Megander's zeal, however, led to difficulties. Megander's loyalty to Zwingli led to a heavy stance against Lutheran theology, and under his influence Bern never theologically reconciled with Strasbourg and Martin Bucer. His stance against the Bernese city officials in the aftermath of the Kappel Wars let to his deposition until Wolfgang Capito interceded for him and helped restore his position in the 1532 Bern synod. During the interim, he was one of the people named to replace Zwingli after his death in Zürich, but Heinrich Bullinger took the position instead. He participated in the drafting of the First Helvetic Confession in Basel in 1536 with Strasbourg Lutheran representatives Bucer and Capito. However, he could not reconcile with Bucer and Capito in the Wittenberg Concord of 1536. Also in this year, he was very influential in the Lausanne Disputation and the reformation in Vaud.

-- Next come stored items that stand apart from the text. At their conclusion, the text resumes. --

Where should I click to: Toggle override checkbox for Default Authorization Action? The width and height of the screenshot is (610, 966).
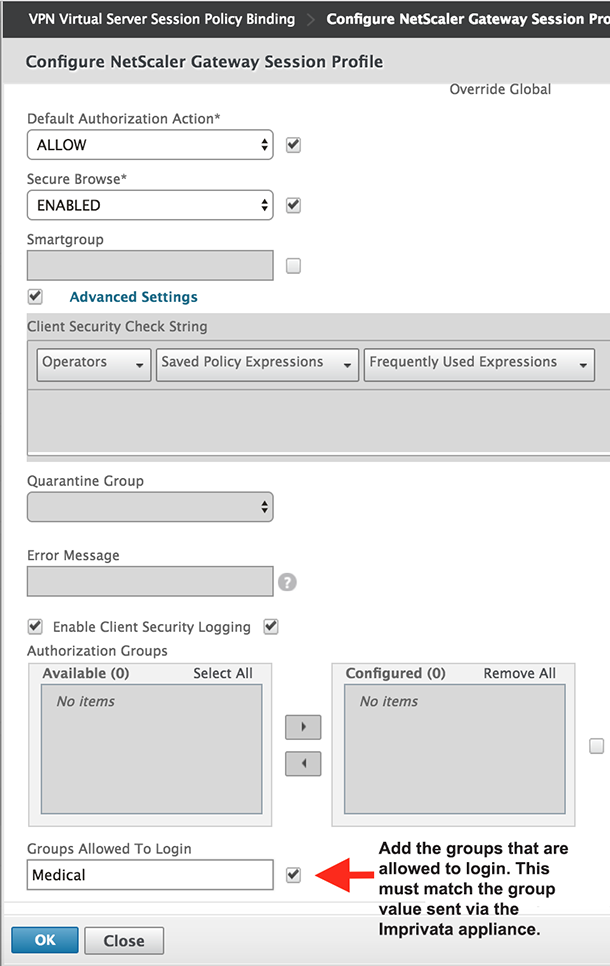(x=293, y=145)
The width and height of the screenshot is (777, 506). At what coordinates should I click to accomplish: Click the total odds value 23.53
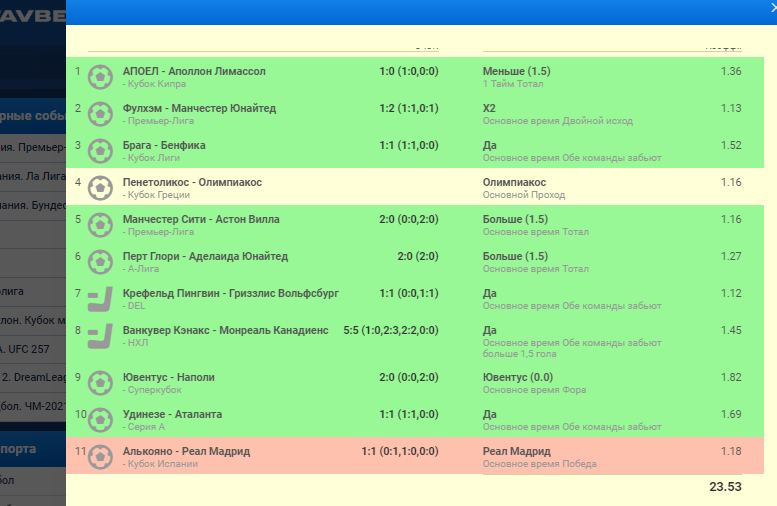723,487
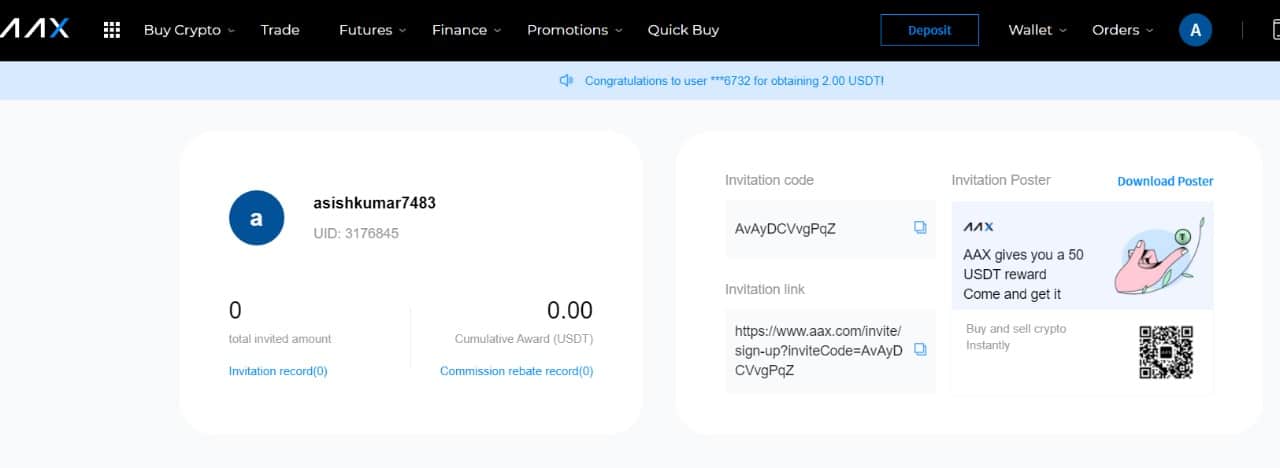Expand the Futures dropdown menu
Viewport: 1280px width, 468px height.
(x=372, y=30)
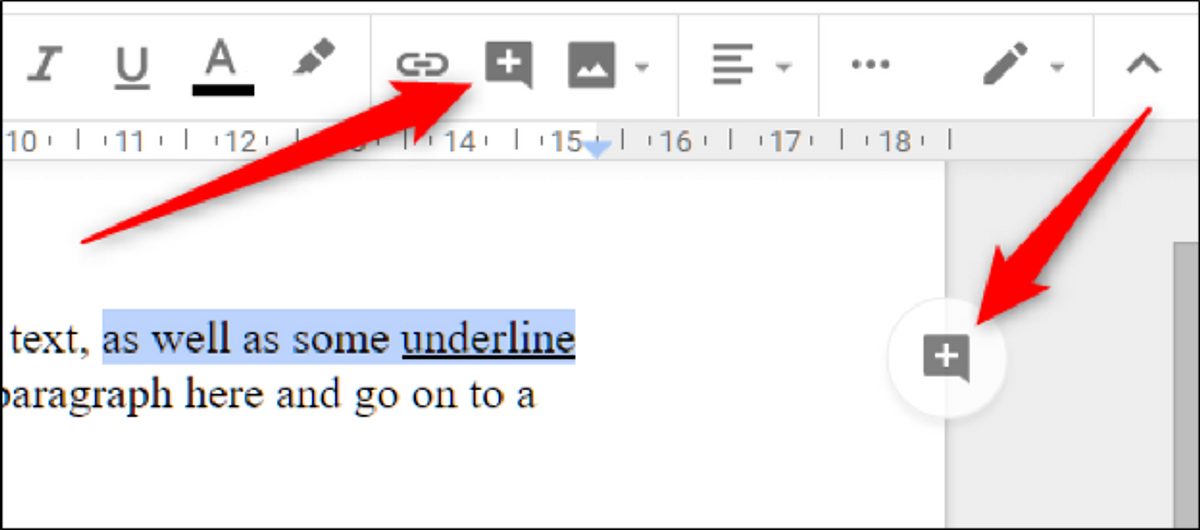Collapse the menus with the up chevron
The image size is (1200, 530).
pyautogui.click(x=1145, y=65)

In his own 1536 catechism, he officially endorsed Zwingli's doctrine of the sacraments wholesale, and preached against the Lutheran doctrine of the sacraments. This eventually led to opposition from Bucer's party, especially coming to head in a synod in Bern in 1537. Later that same year, Bucer modified Megander's catechism without his approval, and Megander left Bern and returned to Zürich. At Zürich, Megander was an ardent supporter and guardian of Zwingli's heritage until his death in 1545.

In addition to writing commentaries on Galatians, Ephesians, and the Pastoral Epistles, he also was an editor of Zwingli's works.